At Thursday’s meeting, the group voted down a motion to reconsider the choice by a vote of 6-6.
During the discussion, Commissioner Rhonda Lange questioned the need for the pay raise.
“Personally, I check email like once a day and check the public comment online like twice a week. What work are we doing that makes it where we should have a 7% pay raise,” Lange asked.
She received some support, with Commissioner Douglas Clark suggesting the commission drop their salary below previous levels.
But other members of the commission vehemently disagreed.
“I don’t know about you, but I’m still busy,” newly elected vice chair Dustin Witjes said.
He pointed to time-intensive work he did converting numerical data into a visual map in response to a federal lawsuit as evidence of the work he’s still doing.
During the meeting, Commissioner Brittni Kellom, who maintained full-time employment while serving, called a comment suggesting commissioners unhappy with their pay should look for a second job “both inappropriate and disrespectful.”

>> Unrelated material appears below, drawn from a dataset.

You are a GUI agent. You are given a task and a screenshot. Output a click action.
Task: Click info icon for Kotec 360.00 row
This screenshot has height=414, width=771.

But at a press conference following the meeting, Commissioner Rebecca Szetela, who had initially voted for the pay raises, said she would have voted to reverse them.
She noted multiple commissioners had gone back to their regular jobs.
“I think we could stomach to have lower salaries at this point because we’re just not doing as much work, even though we did a tremendous amount of work, and much more than full-time back in August, September, October, November, and December,” Szetela said.
Thursday’s meeting also brought some leadership changes. The group elected former Vice Chair MC Rothhorn as its new chair and Witjes as the new vice chair.
News also came that commission Executive Director Suann Hammersmith would be leaving at the end of her contract. That leaves Communications and Outreach Director Edward Woods III to take on her duties as well.
One thing Hammersmith had been working on was preparing to ask the state Legislature for more money to fund the commission's legal defense of its work.
The commission faces multiple active lawsuits challenging the state’s new legislative district maps. It’s also facing a budget shortfall.
Hammersmith said there’s a letter in the draft stage about to go to the chairs of the legislative appropriations committees.
“They have to abide by the constitution but if they want to negotiate with this commission about other expenses, certainly that could be a conversation,” Hammersmith said.
Negotiations could be important, because some lawmakers have criticized the commission for giving itself pay raises to account for inflation.